Tuesday, November 24, 2015

Many Oklahomans experience hunting fever this time of year. They are just itching and scratching to get to their deer stands and pick out this year’s winner, or walk the grasslands in search of their feathered target.

While the hunting fever is hypothetical, without proper care, for hunters, and their dogs, the illness could become a reality. There are a few handy tips hunting enthusiasts should keep in mind to prevent disease from ticks, insect bites or consumption of sick wildlife.

“Make sure your hunting dogs are up-to-date on their vaccines, especially rabies,” said Dr. Elisabeth Giedt, director of Continuing Education, Extension and Community Engagement at the Center for Veterinary Health Sciences at Oklahoma State University. “You also need to begin, or continue, heartworm prevention medications in consultation with your veterinarian.”

Consult with a veterinarian about tick control. Unlike fleas, some ticks remain active in cold weather. There are several options for tick control in dogs and your veterinarian may recommend topical or systemic tick control treatments.

The American Veterinary Medical Association recommends removing attached ticks with fine-tipped tweezers. If tweezers are not readily available, fingers should be shielded with tissue paper, a foil-covered gum wrapper or plastic sandwich bag before grasping the tick as close to the skin as possible, pulling upward with steady, even pressure.

Dogs should not be allowed to eat entrails, raw meat or other offal, as these can spread bacteria and parasites.

The hunters themselves should conduct frequent body checks for ticks during the hunt. Try to avoid wearing the same clothes on consecutive hunting days.

Minimizing the amount of insect bites, with long pants, long-sleeved shirts and odorless bug spray also is a good idea.

Once the animal has been harvested, hunters should avoid eating, drinking or smoking while cleaning the wild fowl or game.

“You should always wear gloves when handling or cleaning the carcass,” said Dwayne Elmore, OSU Cooperative Extension wildlife specialist. “Remove wide margins of tissue around all wounds and minimize contact with the brain or spinal tissues.”
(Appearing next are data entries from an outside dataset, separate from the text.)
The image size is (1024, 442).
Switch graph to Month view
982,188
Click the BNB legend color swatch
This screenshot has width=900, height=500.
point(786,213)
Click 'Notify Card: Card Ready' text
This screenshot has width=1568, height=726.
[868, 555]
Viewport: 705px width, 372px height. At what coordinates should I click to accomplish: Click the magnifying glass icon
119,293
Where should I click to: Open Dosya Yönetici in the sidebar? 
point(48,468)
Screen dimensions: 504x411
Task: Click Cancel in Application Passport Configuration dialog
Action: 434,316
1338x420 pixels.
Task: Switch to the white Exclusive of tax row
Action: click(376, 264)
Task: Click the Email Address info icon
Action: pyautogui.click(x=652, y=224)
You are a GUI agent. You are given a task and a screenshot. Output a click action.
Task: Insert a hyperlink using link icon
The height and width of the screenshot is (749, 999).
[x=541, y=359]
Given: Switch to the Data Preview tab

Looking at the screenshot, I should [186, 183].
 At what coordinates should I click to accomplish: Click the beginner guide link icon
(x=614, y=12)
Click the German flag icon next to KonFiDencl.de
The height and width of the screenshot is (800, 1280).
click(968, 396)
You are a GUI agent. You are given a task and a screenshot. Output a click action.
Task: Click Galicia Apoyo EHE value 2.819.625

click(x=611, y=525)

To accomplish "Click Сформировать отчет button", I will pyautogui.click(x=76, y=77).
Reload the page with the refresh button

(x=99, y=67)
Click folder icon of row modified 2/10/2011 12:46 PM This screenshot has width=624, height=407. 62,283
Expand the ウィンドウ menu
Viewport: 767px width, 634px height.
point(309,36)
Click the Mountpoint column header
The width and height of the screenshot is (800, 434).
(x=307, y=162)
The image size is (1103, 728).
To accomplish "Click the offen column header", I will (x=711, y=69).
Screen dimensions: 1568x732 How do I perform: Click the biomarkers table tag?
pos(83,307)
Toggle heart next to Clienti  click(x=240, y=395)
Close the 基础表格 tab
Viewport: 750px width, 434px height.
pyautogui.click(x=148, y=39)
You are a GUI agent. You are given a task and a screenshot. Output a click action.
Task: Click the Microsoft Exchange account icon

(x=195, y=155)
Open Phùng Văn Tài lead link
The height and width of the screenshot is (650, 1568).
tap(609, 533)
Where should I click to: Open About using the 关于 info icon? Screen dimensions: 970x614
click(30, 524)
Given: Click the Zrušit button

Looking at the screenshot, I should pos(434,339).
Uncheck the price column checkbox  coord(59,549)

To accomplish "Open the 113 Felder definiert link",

If abnormalities are seen in the intestines, abdominal cavity or chest cavity during cleaning, consider disposing of the entire carcass. Any abnormalities should be reported to the Oklahoma Wildlife Department of Conservation.

“Discard any meat that has come into contact with intestinal contents and try to protect the carcass from flies,” Elmore said. “Wash your hands thoroughly with soap and water afterwards.”

Gloves should always be worn while processing the meat, and tools, equipment and working surfaces need to be thoroughly washed and disinfected.

“Do not eat meat from wild game or fowl that appeared ill or abnormal,” Elmore said. “Promptly refrigerate or freeze any uncooked meat and properly wrap and store wild game separate from other foods.”